• _Data in this exercise_:
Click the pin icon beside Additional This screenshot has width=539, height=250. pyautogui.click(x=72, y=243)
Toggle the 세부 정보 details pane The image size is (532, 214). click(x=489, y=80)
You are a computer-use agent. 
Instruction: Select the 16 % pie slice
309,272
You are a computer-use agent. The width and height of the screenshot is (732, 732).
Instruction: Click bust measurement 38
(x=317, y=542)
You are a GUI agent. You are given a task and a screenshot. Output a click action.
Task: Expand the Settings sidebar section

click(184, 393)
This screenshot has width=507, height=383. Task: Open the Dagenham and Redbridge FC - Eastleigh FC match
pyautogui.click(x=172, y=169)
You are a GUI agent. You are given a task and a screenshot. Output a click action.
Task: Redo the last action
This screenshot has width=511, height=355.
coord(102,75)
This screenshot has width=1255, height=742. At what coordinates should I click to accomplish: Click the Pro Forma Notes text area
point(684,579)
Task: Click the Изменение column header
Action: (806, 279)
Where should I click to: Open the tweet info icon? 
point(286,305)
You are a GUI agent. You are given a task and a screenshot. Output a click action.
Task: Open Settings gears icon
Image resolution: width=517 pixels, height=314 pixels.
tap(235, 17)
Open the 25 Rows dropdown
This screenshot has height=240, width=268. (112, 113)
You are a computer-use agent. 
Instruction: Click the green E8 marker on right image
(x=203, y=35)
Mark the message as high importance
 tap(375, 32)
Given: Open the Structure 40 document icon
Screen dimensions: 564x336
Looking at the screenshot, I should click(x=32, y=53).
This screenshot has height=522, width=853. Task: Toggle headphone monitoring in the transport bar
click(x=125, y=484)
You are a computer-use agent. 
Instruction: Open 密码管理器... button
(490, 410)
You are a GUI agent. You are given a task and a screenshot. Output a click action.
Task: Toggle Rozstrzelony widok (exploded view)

• _Short problem_: Can you rescale the entries from the start of the entries through the line that contains "pyautogui.click(x=172, y=169)", giving every one of those lines again, requests included, with each coordinate in the answers multiplied by 2.4 and rounded to a whole number, halves rounding up?

• _Full solution_:
Click the pin icon beside Additional This screenshot has width=539, height=250. pyautogui.click(x=173, y=583)
Toggle the 세부 정보 details pane The image size is (532, 214). click(x=1174, y=192)
You are a computer-use agent. 
Instruction: Select the 16 % pie slice
742,653
You are a computer-use agent. The width and height of the screenshot is (732, 732).
Instruction: Click bust measurement 38
(x=761, y=1301)
You are a GUI agent. You are given a task and a screenshot. Output a click action.
Task: Expand the Settings sidebar section

click(442, 943)
This screenshot has width=507, height=383. Task: Open the Dagenham and Redbridge FC - Eastleigh FC match
pyautogui.click(x=413, y=406)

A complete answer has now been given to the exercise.